From their inception in Harlem, the Numbers made their way not just to northern cities but to southern cities too, including Nashville; and so by the 1940s, my mother and her siblings were familiar with the Numbers. Surely, Mama occasionally played some numbers as a young woman, even as she soaked up can-do lessons from her father. Family members recall that her older brother Napoleon was briefly a runner. But no one remembers my mother taking any keen interest in the business back then. “I don’t think Fannie fooled with the Numbers down South,” recalls Aunt Florence. “She got in it here, in Detroit.”

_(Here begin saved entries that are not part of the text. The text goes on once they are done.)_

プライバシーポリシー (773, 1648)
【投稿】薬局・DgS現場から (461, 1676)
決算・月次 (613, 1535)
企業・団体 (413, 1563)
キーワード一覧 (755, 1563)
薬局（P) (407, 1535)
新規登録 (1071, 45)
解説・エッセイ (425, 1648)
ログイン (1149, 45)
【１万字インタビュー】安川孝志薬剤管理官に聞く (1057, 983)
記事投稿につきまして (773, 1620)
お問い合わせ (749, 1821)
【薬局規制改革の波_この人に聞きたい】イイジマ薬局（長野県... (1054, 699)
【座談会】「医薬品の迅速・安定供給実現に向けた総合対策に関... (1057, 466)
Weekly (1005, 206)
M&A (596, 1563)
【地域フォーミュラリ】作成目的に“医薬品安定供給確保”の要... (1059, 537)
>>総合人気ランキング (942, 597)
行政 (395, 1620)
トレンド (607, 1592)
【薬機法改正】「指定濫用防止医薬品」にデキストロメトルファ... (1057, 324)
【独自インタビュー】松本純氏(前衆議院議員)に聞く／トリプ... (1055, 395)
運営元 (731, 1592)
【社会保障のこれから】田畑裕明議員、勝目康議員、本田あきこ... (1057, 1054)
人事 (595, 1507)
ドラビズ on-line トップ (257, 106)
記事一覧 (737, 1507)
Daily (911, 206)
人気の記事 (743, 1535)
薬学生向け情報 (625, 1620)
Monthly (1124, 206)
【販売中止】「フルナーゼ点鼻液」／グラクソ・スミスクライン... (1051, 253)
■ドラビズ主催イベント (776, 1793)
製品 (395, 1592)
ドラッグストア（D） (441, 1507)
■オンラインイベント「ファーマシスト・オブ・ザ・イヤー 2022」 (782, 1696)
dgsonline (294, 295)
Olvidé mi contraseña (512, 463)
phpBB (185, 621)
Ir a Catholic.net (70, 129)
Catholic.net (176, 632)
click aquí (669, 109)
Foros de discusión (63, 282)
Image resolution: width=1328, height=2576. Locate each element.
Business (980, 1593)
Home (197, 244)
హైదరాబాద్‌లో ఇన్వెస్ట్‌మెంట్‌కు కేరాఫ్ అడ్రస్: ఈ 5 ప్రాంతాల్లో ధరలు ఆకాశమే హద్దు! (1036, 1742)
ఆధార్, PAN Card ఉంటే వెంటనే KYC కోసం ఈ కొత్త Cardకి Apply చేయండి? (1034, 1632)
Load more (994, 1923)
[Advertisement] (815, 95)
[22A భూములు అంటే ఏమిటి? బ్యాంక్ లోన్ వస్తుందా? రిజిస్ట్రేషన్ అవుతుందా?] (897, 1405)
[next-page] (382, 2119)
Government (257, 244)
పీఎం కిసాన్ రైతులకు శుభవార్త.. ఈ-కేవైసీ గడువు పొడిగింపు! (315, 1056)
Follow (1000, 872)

That makes sense. Fannie was a colored girl from a good, working-class family of brown-skinned folks, coming of age in the 1930s and 40s. As was the norm, she married her childhood sweetheart, John Thomas Mathew Davis, when she was 18, and within seven months, their first child, a girl, was born. I wonder what my mother’s life choices might have been had she not gotten pregnant, had held off marriage, had been able to do the thing she’d desperately longed to do—attend Vanderbilt University, major in history.
Anyway, two years later, another daughter was born, and four years after that, on their sixth anniversary in 1952, my parents had a son. Fannie was 24, with three children under the age of six. John T., as everyone called him, was 26. Given that my grandfather had taught his son-in-law how to plaster and paint, he had decent, honest work that mostly sustained the young family for several years; but my father wasn’t entrepreneurial, and working for my grandfather didn’t allow him to fully support his own growing family. Nor could he count on the low-paying, menial work available to a black man in the South with no more than a high school education.
Besides, Fannie wanted more. When exactly did the idea to migrate north first take hold in her? Maybe it came shortly after Brown v. Board of Education in 1954, when the Supreme Court got rid of separate but equal education. Maybe that spurred Mama to aspire to more, to trust that certain parts of this country were inching toward making good on its Constitutional promise.